Dies zugrunde gelegt, hat der 6. Senat mit Urteil vom 23. März 2017 (6 A 414/15 -, a.a.0.) entschieden, dass unter der Geltung des EEG 2012 auch ein umgewandeltes Unternehmen nicht auf die Daten des vorangegangenen Unternehmens zurückgreifen kann, um in den Genuss der besonderen Ausgleichsregelung der §§ 40 ff. EEG 2012 zu kommen. Selbst wenn daher der in der Zulassungsantragsschrift vertretenen Ansicht zu folgen wäre, dass ein Rückgriff auf ein Rumpfgeschäftsjahr nicht möglich ist, käme die A.-fabrik AG gleichwohl nicht in den Genuss der besonderen Ausgleichsregelung, da sie nicht auf die Daten der A.-fabrik A. & Sohn GmbH & Co. KG in Insolvenz zurückgreifen kann. Die Möglichkeit, auf Daten eines vorangegangenen Unternehmens zurückzugreifen, wird erst durch die Regelung der §§ 67 ff. EEG 2014 eröffnet. Diese Vorschriften können aber für die Beurteilung der Rechtslage unter der Geltung des EEG 2012 nicht herangezogen werden. Für die Antragstellung sind die geltenden Anspruchsvoraussetzungen der jeweiligen Fassung des EEG maßgebend.
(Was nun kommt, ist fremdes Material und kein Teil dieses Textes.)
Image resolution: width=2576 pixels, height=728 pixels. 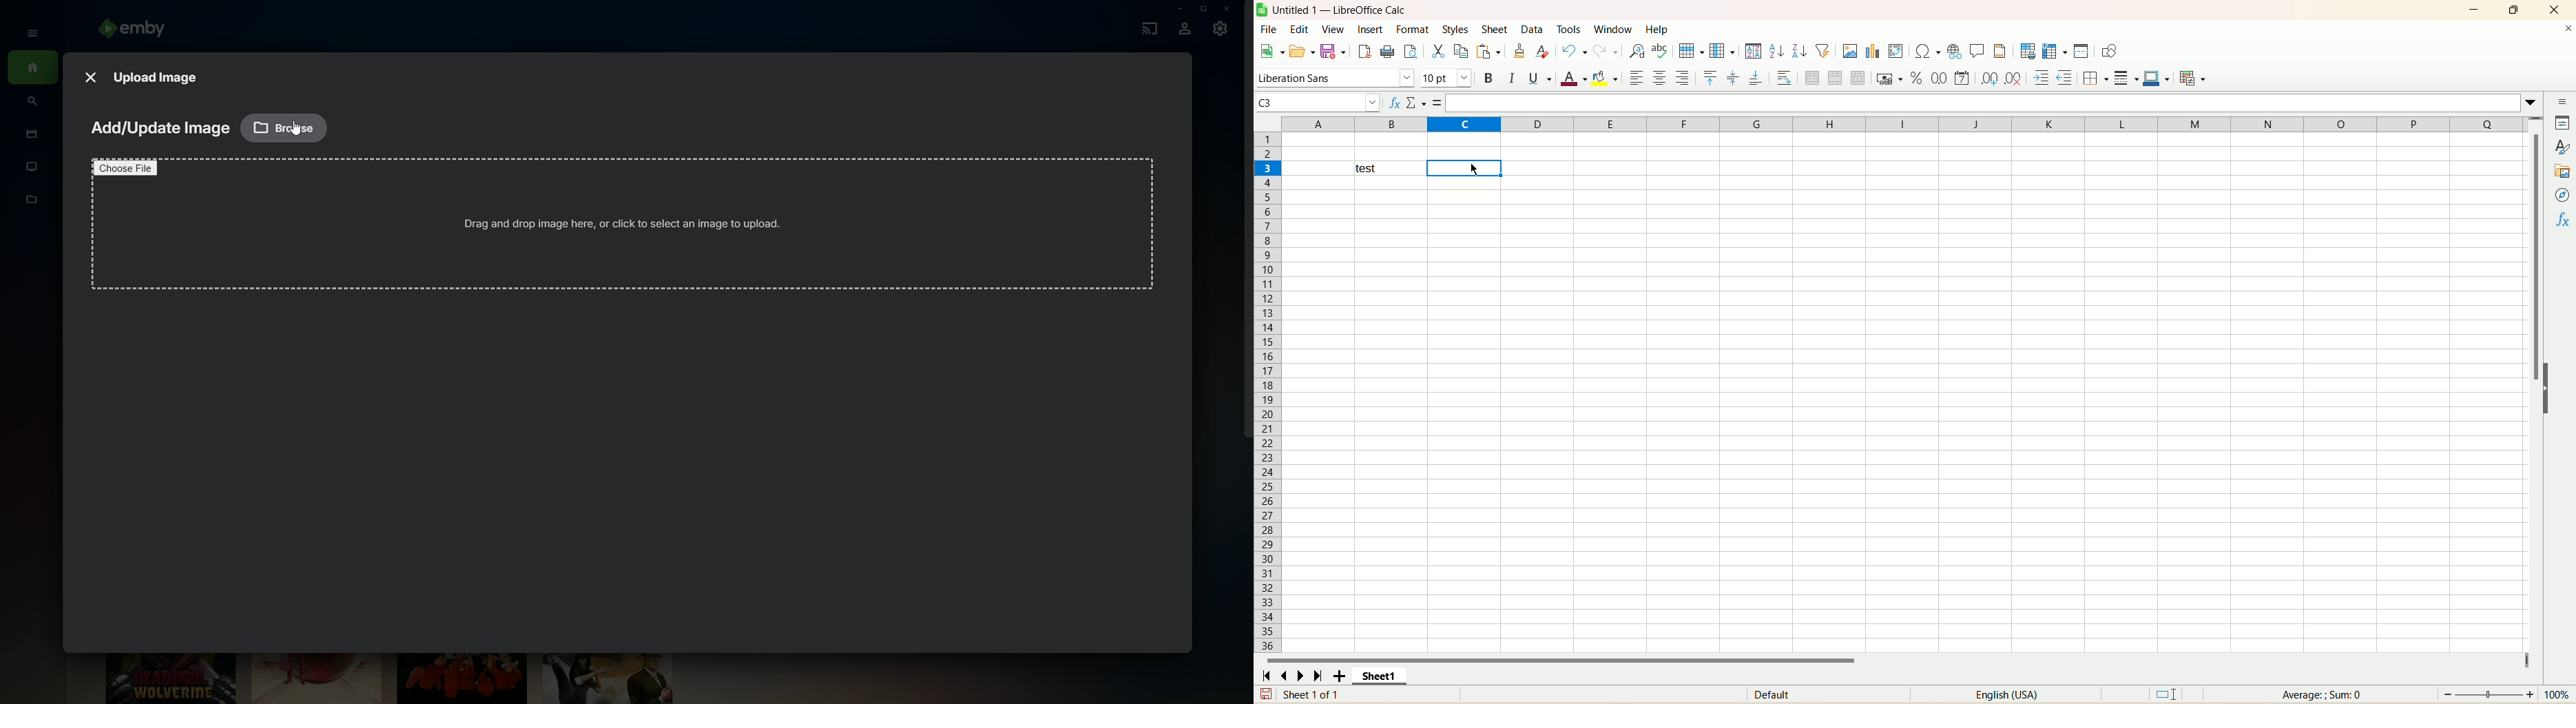 What do you see at coordinates (1616, 29) in the screenshot?
I see `window` at bounding box center [1616, 29].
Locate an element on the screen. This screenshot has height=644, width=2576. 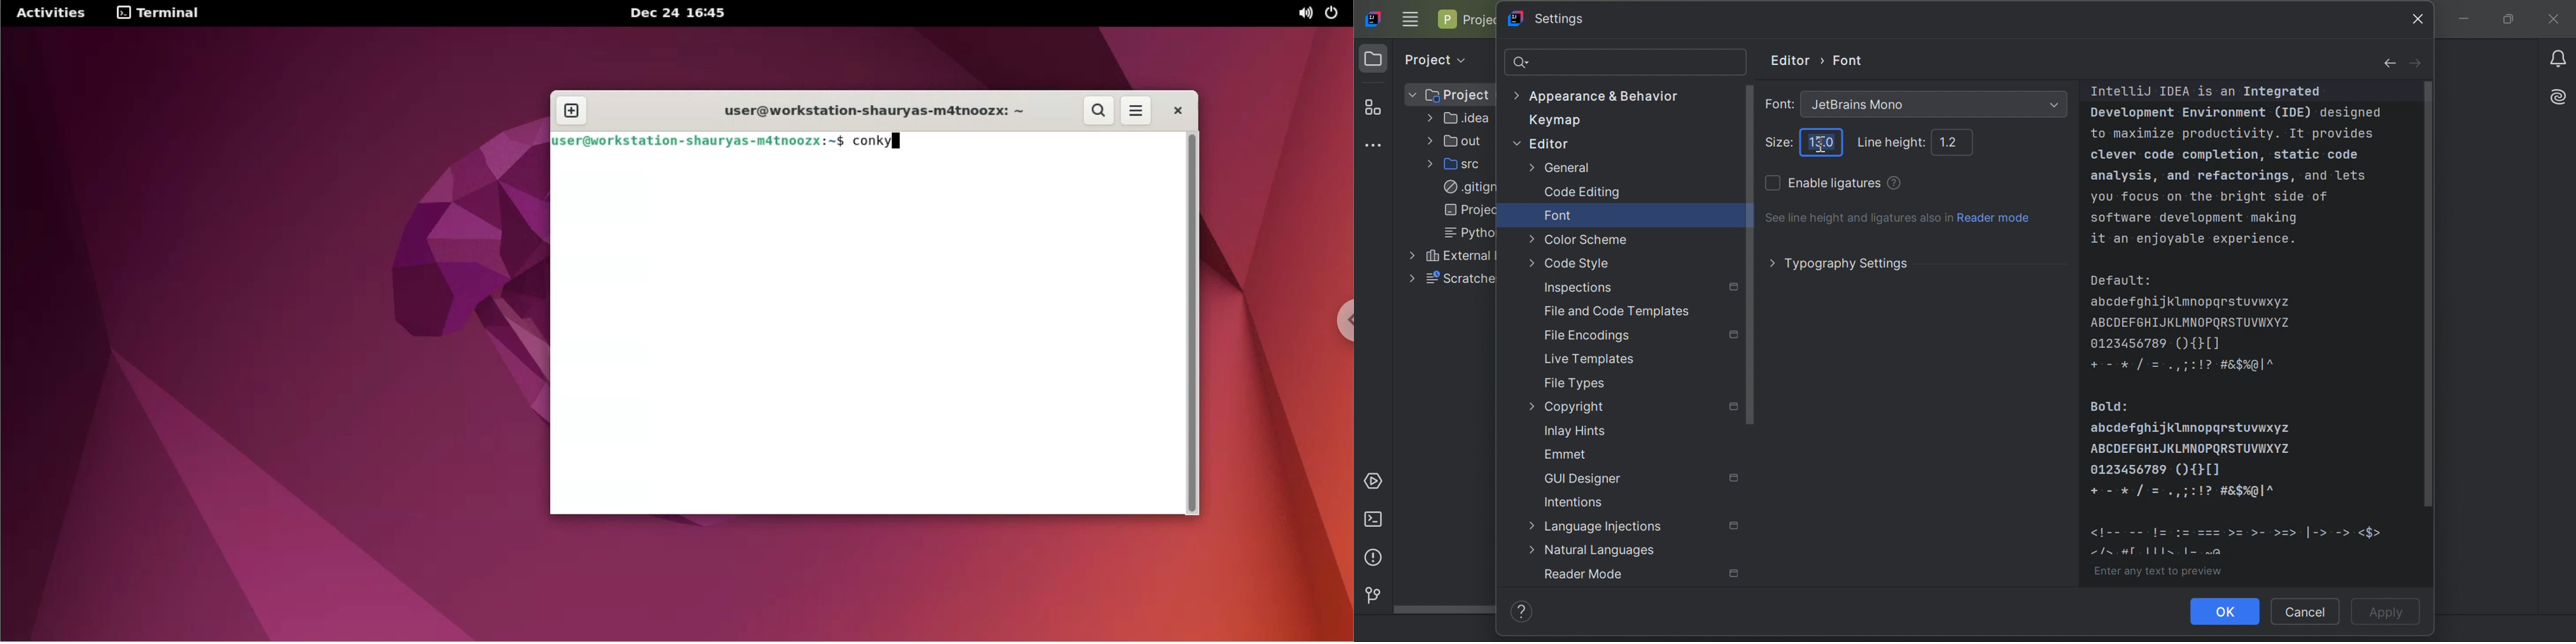
Settings is located at coordinates (1555, 19).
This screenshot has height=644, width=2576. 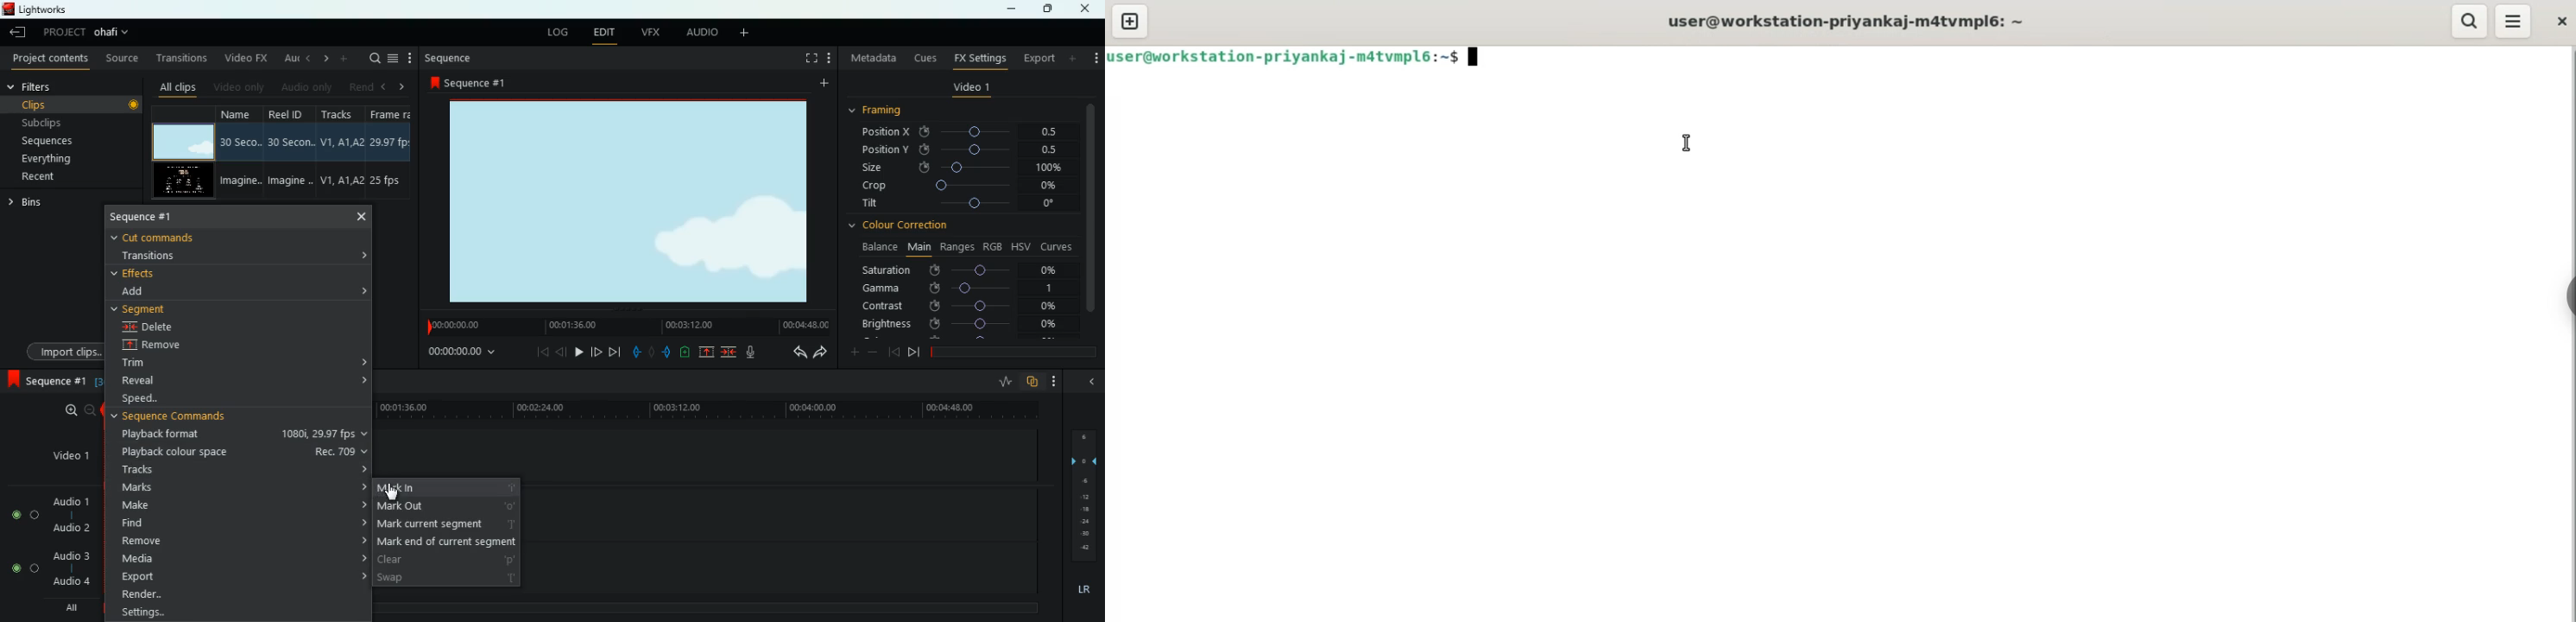 I want to click on edit, so click(x=604, y=34).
Der in der Zulassungsantragsbegründung vertretenen Auffassung, wegen der fehlenden Ausführungen zur hilfsweise geltend gemachten Härtefallregelung seien ernstliche Zweifel an der Richtigkeit der erstinstanzlichen Entscheidungen begründet, ist nicht zu folgen. Auch unter Härtefallgesichtspunkten ist eine andere Beurteilung der Antragsvoraussetzungen nicht geboten. Außer den in den Übergangsvorschriften normierten "Härtefällen" kommt Härtefallgesichtspunkten im Bereich der besonderen Ausgleichsregelung nach dem EEG grundsätzlich keine Bedeutung zu. Da die Gewährung der besonderen Ausgleichsregelung zu Lasten Dritter erfolgt und somit einen Eingriff darstellt, kann eine Gewährung nur in Betracht kommen, sofern die gesetzlichen Anspruchsvoraussetzungen erfüllt sind. Auch Verhältnismäßigkeitsgesichtspunkte erfordern keine andere Sichtweise.

Schließlich kann sich die Klägerin auch nicht auf eine in den Merkblättern der Beklagten enthaltene Privilegierung für umgewandelte Unternehmen berufen. Die Ausführungen in den Merkblättern enthalten die Rechtsansicht der Beklagten, auf die es für die gerichtliche Auslegung der maßgeblichen gesetzlichen Vorschriften nicht ankommt.

Daher kann angesichts der eindeutigen Gesetzeslage und der dazu ergangenen Rechtsprechung eine Zulassung der Berufung auch unter dem Gesichtspunkt der tatsächlichen und rechtlichen Schwierigkeiten nicht in Betracht kommen.

Die Kostenentscheidung beruht auf § 154 Abs. 2 VwGO.

Bei der Streitwertfestsetzung gemäß § 47 Abs. 1 und 3, § 52 Abs. 1 und 3 GKG orientiert sich der Senat an der von den Beteiligten nicht angegriffenen Festsetzungen im erstinstanzlichen Verfahren.

Dieser Beschluss ist unanfechtbar (§ 152 Abs. 1 VwGO und § 68 Abs. 1 Satz 5 i. V. m. § 66 Abs. 3 Satz 3 GKG).